Comforting the Depressed - You're Not a Professional
This is part of a series and I would recommend starting from the beginning if you have not done so already. You can find all the posts in the series under the tag "Comforting the Depressed".
Don't try to replace one, and don't let yourself bear the burden of one.
There's a reason that this is #4 and not #1 on the list. Because coming straight off the bat with "go see a therapist" or "have you tried medication?" is neither listening nor validating.
BUT. You are not a professional. You are not trained to deal with what has been studied as the phenomena of clinical depression -more than just catching glimpses as you go through life. Even those -such as myself, who has been through much more exposure than the average person- cannot and should not view themselves (knowingly or unknowingly) as being wise enough to know the most effective way of delivering help, or what the most effect help to be delivered is. It's something that I must remind myself of constantly when offering support to others with depression: I must accept my role as a peer despite how much I believe (often rightly) have "learned".
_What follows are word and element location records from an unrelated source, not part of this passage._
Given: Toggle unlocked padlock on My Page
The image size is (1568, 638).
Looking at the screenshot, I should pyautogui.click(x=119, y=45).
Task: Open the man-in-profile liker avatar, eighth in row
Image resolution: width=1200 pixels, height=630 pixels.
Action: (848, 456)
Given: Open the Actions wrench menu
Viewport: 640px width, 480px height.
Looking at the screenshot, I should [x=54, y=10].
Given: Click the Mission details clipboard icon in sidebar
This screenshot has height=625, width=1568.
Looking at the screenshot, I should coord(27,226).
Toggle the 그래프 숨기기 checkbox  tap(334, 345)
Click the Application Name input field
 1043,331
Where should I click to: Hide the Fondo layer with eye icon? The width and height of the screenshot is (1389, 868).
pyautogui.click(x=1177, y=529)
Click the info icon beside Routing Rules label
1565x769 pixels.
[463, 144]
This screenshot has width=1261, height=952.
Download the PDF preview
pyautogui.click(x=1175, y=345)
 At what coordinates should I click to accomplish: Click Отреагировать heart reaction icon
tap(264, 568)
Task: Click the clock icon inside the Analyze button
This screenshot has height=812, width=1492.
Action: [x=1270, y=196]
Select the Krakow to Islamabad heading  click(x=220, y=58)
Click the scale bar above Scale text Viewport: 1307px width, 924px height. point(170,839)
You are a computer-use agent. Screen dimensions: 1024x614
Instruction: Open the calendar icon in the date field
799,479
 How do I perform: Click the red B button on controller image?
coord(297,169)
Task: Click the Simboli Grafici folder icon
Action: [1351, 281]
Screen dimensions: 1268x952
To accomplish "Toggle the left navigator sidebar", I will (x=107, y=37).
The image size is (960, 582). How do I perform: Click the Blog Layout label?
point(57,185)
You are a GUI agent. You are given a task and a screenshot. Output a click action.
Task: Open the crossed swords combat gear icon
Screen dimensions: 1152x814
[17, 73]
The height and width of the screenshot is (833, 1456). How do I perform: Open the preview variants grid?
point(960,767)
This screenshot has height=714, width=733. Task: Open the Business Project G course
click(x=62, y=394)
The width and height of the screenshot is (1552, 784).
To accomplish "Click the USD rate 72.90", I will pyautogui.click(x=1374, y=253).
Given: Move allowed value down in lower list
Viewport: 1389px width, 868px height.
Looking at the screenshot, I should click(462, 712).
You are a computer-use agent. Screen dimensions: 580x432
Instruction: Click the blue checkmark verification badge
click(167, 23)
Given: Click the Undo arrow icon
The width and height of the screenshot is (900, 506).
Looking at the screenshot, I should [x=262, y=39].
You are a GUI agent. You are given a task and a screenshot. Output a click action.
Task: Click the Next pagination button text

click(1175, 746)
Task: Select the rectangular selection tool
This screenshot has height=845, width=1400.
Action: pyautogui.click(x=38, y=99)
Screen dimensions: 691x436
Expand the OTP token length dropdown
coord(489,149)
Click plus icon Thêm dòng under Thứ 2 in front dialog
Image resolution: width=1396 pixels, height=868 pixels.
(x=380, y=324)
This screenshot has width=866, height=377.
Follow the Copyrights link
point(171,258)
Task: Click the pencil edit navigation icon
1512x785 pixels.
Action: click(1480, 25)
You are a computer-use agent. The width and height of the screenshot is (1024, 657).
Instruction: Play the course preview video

In essence, there are two parts; (1) don't let yourself be caught up in the trap that what worked for you works for all, and (2) acknowledge that deferring to others who have more wisdom or experience or training is actually the best form of support you can do for the other person's long-term well-being. You can offer personal support as a peer but if you see someone heading down a dark path, gently suggesting (or sometimes, with tough love, "suggesting") that seeing a therapist or psychiatrist might be a course of action (or if they're in crisis, calling a hot line or going to a hospital).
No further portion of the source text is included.